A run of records
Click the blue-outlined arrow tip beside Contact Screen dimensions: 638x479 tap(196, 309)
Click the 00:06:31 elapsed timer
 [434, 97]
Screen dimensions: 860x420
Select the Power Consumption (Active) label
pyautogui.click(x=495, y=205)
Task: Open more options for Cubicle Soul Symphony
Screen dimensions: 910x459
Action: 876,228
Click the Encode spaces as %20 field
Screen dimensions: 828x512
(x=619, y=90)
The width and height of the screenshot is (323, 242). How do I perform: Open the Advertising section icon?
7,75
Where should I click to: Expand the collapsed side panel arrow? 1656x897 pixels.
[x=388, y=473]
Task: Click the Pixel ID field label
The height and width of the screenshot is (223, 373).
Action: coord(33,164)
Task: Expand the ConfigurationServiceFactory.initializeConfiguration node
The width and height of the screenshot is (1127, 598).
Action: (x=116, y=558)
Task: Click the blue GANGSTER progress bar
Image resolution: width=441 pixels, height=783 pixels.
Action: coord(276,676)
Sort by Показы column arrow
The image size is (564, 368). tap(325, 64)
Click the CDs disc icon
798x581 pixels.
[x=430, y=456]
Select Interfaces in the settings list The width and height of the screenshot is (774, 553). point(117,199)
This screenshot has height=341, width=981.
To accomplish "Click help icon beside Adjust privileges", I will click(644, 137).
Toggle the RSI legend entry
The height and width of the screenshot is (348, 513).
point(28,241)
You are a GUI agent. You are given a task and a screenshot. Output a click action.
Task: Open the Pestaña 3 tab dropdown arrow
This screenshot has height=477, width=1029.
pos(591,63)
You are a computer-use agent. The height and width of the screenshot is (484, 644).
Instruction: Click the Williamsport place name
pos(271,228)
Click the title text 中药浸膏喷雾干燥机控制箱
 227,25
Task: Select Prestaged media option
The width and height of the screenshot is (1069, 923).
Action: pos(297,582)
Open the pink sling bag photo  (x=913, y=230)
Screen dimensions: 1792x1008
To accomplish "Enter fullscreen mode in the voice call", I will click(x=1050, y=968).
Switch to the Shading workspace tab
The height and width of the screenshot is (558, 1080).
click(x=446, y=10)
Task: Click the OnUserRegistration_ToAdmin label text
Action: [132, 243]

**To do**. Convert every line of the material into a Markdown table, skipping blank lines. Use "Row" for the first column, numbering the lines in order, and "Line" for the second, holding each line's text.

**Answer to this task**.
| Row | Line |
|---|---|
| 1 | Click the blue-outlined arrow tip beside Contact Screen dimensions: 638x479 tap(196, 309) |
| 2 | Click the 00:06:31 elapsed timer |
| 3 |  [434, 97] |
| 4 | Screen dimensions: 860x420 |
| 5 | Select the Power Consumption (Active) label |
| 6 | pyautogui.click(x=495, y=205) |
| 7 | Task: Open more options for Cubicle Soul Symphony |
| 8 | Screen dimensions: 910x459 |
| 9 | Action: 876,228 |
| 10 | Click the Encode spaces as %20 field |
| 11 | Screen dimensions: 828x512 |
| 12 | (x=619, y=90) |
| 13 | The width and height of the screenshot is (323, 242). How do I perform: Open the Advertising section icon? |
| 14 | 7,75 |
| 15 | Where should I click to: Expand the collapsed side panel arrow? 1656x897 pixels. |
| 16 | [x=388, y=473] |
| 17 | Task: Click the Pixel ID field label |
| 18 | The height and width of the screenshot is (223, 373). |
| 19 | Action: coord(33,164) |
| 20 | Task: Expand the ConfigurationServiceFactory.initializeConfiguration node |
| 21 | The width and height of the screenshot is (1127, 598). |
| 22 | Action: (x=116, y=558) |
| 23 | Task: Click the blue GANGSTER progress bar |
| 24 | Image resolution: width=441 pixels, height=783 pixels. |
| 25 | Action: coord(276,676) |
| 26 | Sort by Показы column arrow |
| 27 | The image size is (564, 368). tap(325, 64) |
| 28 | Click the CDs disc icon |
| 29 | 798x581 pixels. |
| 30 | [x=430, y=456] |
| 31 | Select Interfaces in the settings list The width and height of the screenshot is (774, 553). point(117,199) |
| 32 | This screenshot has height=341, width=981. |
| 33 | To accomplish "Click help icon beside Adjust privileges", I will click(644, 137). |
| 34 | Toggle the RSI legend entry |
| 35 | The height and width of the screenshot is (348, 513). |
| 36 | point(28,241) |
| 37 | You are a GUI agent. You are given a task and a screenshot. Output a click action. |
| 38 | Task: Open the Pestaña 3 tab dropdown arrow |
| 39 | This screenshot has height=477, width=1029. |
| 40 | pos(591,63) |
| 41 | You are a computer-use agent. The height and width of the screenshot is (484, 644). |
| 42 | Instruction: Click the Williamsport place name |
| 43 | pos(271,228) |
| 44 | Click the title text 中药浸膏喷雾干燥机控制箱 |
| 45 |  227,25 |
| 46 | Task: Select Prestaged media option |
| 47 | The width and height of the screenshot is (1069, 923). |
| 48 | Action: pos(297,582) |
| 49 | Open the pink sling bag photo  (x=913, y=230) |
| 50 | Screen dimensions: 1792x1008 |
| 51 | To accomplish "Enter fullscreen mode in the voice call", I will click(x=1050, y=968). |
| 52 | Switch to the Shading workspace tab |
| 53 | The height and width of the screenshot is (558, 1080). |
| 54 | click(x=446, y=10) |
| 55 | Task: Click the OnUserRegistration_ToAdmin label text |
| 56 | Action: [132, 243] |